We have applied the principle of VEGF‐mediated vascular fusion (Drake and Little, Proc Natl Acad Sci, 1995) to engineer blood vessels. Using the murine allantois as a source of endothelial precursor cells, spheroids were generated in hanging drop culture (HDC) that consist of an inner network of capillary‐sized vessels (CSV) and outer layers of alpha smooth muscle actin‐positive cells (SMAC). To transform spheroids into blood vessel‐like structures (BVLS), VEGF was used to induce the fusion of the CSV. This resulted in the formation of BVLS having a single endothelial‐lined lumen (dia. >300μm) surrounded by SMAC. Further, when two spheroids were exposed to VEGF in HDC, a single BVLS with an increased luminal diameter was formed. Essential to the use of spheroids in vascular engineering are 3D‐matrices that are permissive for both spheroid formation and vascular fusion. In studies evaluating a collagen hydrogel (CH) versus a cross‐linkable hyaluronan hydrogel (HH), we observed that HH but not CH was permissive for the formation of BVLS from spheroids.
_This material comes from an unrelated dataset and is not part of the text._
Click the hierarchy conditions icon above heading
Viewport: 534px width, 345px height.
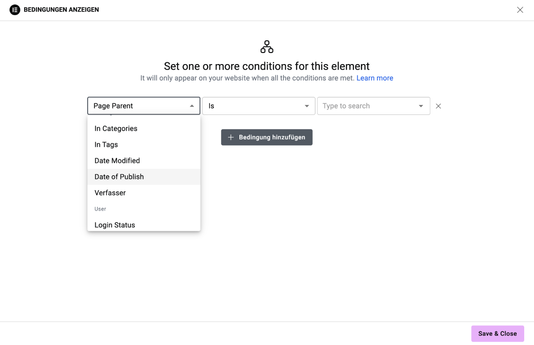tap(267, 47)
Finally, to demonstrate the utility of lumenized spheroids as modules to engineer blood vessels, we show that when multiple spheroids were exposed to VEGF in HH, they formed a single lumenized vascular tube‐like structure surrounded by SMAC. These findings validate our mathematical model of lumenized vascular spheroid fusion and demonstrate the feasibility of a tissue self‐assembly approach as a means of engineering blood vessels.